Cleaning URLs with TextExpander

One thing I really dislike about Google Reader is it replaces the links to posts in my RSS feed. My Pinboard account is littered with links that start with http://feedproxy.google.com. I am quite concerned that with the demise of Google Reader on July 1, 2013, these redirects will no longer work.

It’s not just Google that obscures the actually address of links on the internet. The popularity of using link shortening services, both to save characters on Twitter and to collect analytics, has proliferated the Internet of Redirects.

Worse still, after I am done cutting through redirects, I often find that the ultimate link include all kinds of extraneous attributes, most especially a barrage of utm_* campaign tracking.

Now, I understand why all of this is happening and the importance of the services and analytics this link cruft provides. I am quite happy to click on shortened links, move through all the redirects, and let sites know just how I found them. But quite often, like when using a bookmarking service or writing a blog post, I just want the simple, plain text URL that gets me directly to the permanent home of the content.

One part of my workflow to deal with link cruft is a TextExpander snippet I call cleanURL. It triggers a simple Python script that grabs the URL in my clipboard, traces through the redirects to the final destination, then strips links of campaign tracking attributes, and ultimately pastes a new URL that is much “cleaner”.

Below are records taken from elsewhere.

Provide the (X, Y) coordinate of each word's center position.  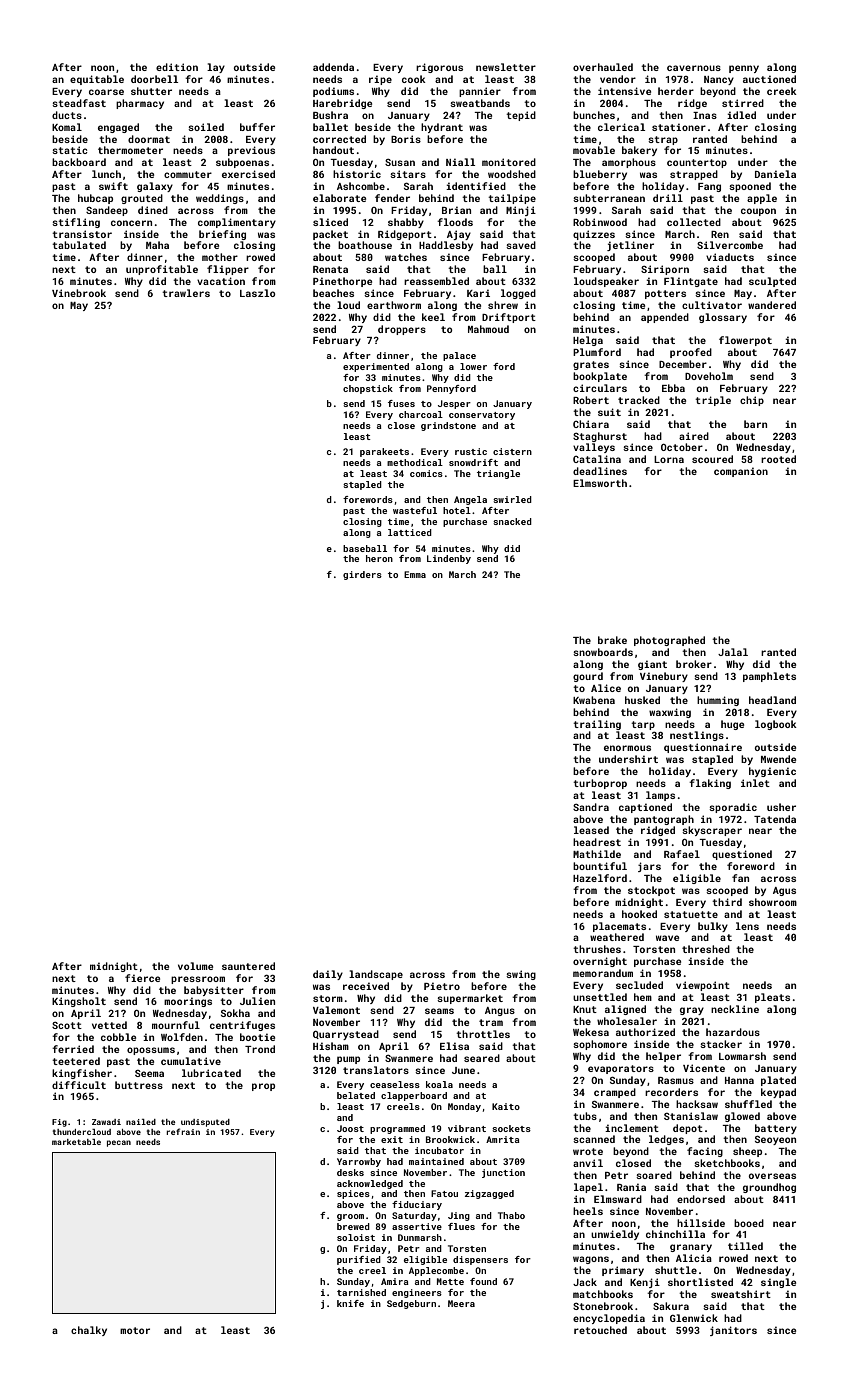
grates (591, 365)
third (727, 902)
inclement (632, 1128)
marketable (76, 1142)
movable (594, 150)
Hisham (331, 1046)
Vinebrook (79, 293)
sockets (511, 1128)
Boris (406, 139)
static (70, 150)
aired (694, 436)
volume (195, 966)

Below I have provided the script. I hope it is useful to some other folks, and I would love some recommendations for additional “cleaning” that could be performed.

My next task is expanding this script to work with Pinboard so that I can clean up all my links before the end of the month when Google Reader goes belly up.

:::python
#!/usr/bin/python
import requests
import sys
from re import search
from subprocess import check_output

url = check_output('pbpaste')

# Go through the redirects to get the destination URL
r = requests.get(url)

# Look for utm attributes
match =  search(r'[?&#]utm_', r.url)

# Because I'm not smart and trigger this with
# already clean URLs
if match:
  cleanURL = r.url.split(match.group())[0]
else:
  cleanURL = r.url

print cleanURL